• [WRITTEN EXERCISE 1]
List the five counties that the 2016 Leinster football championship text places on the B side of the draw.

• [PASSAGE SHOWN]
_ _ _ _ _

2016 Leinster SFC

Tournament details
- Year: 2016

Winners
- Champions: Dublin (55th win)
- Manager: Jim Gavin
- Captain: Stephen Cluxton

Runners-up
- Runners-up: Westmeath
- Manager: Tom Cribbin
- Captain: Ger Egan

= 2016 Leinster Senior Football Championship =

The 2016 Leinster Senior Football Championship was the 2016 installment of the annual Leinster Senior Football Championship held under the auspices of Leinster GAA. The competition ran from 14 May 2016 to 17 July 2016.

Dublin came into the competition as the defending champions, having won their 54th title and completed a 5-in-a-row the previous season. The draw for the championship was made on 16 October 2015. As in the previous two seasons, the two sides were named as A and B, to allow for teams to more easily predict the dates of their qualifier matches. Carlow, Dublin, Laois, Louth, Meath and Wicklow were named to the A side, with Kildare, Longford, Offaly, Westmeath and Wexford on the B side.

The final was a replay of the previous year's decider, with Dublin facing Westmeath. Dublin won 2–19 to 0–10 in the final at Croke Park, the county's first six-in-a-row since the 1970s.

==Teams==
The Leinster championship was contested by 11 of the 12 county teams in Leinster, a province of Ireland. Kilkenny was the only county team not to compete.

_ _ _ _ _

• [MATERIAL SUPPLIED]
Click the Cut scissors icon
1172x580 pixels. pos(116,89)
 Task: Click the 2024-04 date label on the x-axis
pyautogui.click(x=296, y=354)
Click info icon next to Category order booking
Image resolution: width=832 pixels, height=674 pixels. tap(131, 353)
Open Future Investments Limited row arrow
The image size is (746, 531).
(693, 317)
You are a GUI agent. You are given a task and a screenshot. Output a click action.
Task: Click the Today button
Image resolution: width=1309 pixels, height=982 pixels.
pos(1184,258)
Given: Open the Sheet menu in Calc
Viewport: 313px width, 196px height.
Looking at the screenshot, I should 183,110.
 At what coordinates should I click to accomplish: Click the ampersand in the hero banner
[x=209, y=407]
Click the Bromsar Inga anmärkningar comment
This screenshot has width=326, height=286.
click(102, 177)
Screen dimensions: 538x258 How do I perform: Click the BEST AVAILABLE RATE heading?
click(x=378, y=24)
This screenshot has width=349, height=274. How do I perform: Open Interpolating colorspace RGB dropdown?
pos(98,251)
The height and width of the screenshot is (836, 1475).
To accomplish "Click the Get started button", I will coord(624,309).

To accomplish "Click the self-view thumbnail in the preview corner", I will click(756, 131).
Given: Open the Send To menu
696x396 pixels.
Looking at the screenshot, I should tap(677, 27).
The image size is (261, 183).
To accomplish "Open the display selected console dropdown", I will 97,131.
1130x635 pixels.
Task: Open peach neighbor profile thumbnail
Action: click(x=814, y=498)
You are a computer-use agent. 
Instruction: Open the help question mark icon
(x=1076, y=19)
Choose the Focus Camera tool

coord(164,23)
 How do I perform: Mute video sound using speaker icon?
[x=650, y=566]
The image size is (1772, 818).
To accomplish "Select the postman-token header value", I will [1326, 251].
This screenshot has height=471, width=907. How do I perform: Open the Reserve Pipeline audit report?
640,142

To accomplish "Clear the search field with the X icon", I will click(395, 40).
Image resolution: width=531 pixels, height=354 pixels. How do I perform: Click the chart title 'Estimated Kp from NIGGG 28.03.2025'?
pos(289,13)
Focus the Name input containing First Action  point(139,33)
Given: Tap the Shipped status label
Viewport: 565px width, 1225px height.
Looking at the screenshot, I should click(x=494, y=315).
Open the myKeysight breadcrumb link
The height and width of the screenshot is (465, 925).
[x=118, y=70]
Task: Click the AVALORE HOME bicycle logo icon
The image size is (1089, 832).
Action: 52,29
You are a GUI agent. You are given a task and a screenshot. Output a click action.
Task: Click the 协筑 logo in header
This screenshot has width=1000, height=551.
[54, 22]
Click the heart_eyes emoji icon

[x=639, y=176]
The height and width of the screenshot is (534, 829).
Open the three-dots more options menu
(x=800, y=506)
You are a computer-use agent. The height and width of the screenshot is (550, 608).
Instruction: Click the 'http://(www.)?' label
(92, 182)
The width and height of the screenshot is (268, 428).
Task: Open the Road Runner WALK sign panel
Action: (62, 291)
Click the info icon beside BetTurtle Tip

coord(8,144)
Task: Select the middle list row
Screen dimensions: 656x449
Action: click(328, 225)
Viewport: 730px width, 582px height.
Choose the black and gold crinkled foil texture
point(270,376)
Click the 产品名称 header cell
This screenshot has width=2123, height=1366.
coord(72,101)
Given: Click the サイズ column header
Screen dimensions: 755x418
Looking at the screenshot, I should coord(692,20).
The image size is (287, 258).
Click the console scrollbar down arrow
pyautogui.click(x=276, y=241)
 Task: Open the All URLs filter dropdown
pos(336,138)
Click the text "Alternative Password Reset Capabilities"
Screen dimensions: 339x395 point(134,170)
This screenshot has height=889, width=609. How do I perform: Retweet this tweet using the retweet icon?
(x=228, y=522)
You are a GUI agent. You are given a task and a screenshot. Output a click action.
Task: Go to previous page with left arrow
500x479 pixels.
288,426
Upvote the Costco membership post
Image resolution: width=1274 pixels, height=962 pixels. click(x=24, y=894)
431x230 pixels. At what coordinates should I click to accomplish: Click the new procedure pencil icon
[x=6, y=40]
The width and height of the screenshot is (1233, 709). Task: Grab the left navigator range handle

_ _ _ _ _

• [WRITTEN EXERCISE 2]
How many lines in the records contain the word "dimensions"? Reply with the number only.

• [WORKED SOLUTION 1]
Kildare, Longford, Offaly, Westmeath, Wexford

• [WORKED SOLUTION 2]
4